Àquela altura, Elayne e Nynaeve deviam estar a bordo do forcador, fora do caminho. A viagem esclareceria se as suspeitas que tinha acerca das Chamadoras de Ventos estavam corretas. Mas aquilo era um ponto menos importante. Na pior das hipóteses, as duas tinham dinheiro o bastante para comprar um navio e contratar uma tripulação — o que talvez fosse necessário, dados os rumores em relação a Tanchico — com bastante de sobra para os subornos, uma necessidade tão frequente para lidar com os oficiais tarabonianos.
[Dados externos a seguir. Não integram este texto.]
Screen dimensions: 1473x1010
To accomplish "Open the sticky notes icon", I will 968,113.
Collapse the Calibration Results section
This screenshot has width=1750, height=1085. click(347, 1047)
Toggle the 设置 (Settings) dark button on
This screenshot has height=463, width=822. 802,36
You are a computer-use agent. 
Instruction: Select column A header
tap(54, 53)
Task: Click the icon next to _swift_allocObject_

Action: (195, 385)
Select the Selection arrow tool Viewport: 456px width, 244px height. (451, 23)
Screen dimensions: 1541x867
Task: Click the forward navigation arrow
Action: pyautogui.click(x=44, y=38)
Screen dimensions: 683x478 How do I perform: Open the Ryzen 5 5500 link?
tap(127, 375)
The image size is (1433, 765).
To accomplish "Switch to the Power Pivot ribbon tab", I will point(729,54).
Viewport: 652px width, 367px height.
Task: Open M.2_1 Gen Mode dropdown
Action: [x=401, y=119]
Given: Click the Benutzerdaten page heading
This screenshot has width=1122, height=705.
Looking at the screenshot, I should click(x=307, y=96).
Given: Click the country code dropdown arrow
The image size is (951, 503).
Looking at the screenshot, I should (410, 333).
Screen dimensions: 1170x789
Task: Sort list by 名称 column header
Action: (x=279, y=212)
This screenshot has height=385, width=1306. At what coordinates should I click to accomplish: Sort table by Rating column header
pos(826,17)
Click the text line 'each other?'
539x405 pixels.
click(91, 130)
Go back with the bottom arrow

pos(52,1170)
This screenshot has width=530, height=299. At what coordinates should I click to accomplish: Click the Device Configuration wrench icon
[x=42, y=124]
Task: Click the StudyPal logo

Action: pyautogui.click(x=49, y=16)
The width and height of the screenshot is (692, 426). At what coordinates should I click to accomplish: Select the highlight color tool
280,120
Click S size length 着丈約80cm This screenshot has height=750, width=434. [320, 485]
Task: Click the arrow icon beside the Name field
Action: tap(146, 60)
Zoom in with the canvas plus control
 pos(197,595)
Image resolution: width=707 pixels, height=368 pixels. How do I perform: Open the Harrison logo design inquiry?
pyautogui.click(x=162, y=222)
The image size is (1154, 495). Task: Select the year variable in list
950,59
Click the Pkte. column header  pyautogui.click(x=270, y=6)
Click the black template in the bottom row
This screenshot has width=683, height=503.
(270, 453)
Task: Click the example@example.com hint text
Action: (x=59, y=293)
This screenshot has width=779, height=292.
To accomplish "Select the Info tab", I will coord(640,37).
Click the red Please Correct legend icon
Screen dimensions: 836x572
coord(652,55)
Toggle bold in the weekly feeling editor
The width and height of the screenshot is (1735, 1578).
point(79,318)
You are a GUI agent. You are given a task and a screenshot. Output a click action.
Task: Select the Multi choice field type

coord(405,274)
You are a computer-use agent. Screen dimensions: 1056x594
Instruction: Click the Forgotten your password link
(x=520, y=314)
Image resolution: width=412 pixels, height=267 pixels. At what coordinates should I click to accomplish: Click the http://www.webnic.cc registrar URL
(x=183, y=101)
O quarto de Thom Merrilin estava vazio, e os informantes de Moiraine relataram tê-lo ouvido resmungando sobre Tanchico ao sair da Pedra. O menestrel garantiria que as moças arrumariam uma boa tripulação e encontrariam os oficiais certos. O suposto plano para Mazrim Taim era a mais provável das duas possibilidades, mas suas mensagens à Amyrlin decerto tinham dado conta disso. As duas jovens estariam mais aptas a lidar com a chance muito menos provável de um perigo misterioso oculto em Tanchico, além de não a perturbarem mais e estarem longe de Rand. Moiraine só achava ruim que Egwene tivesse se recusado a ir com as duas. Tar Valon teria sido o melhor destino para as três, mas Tanchico estava de bom tamanho.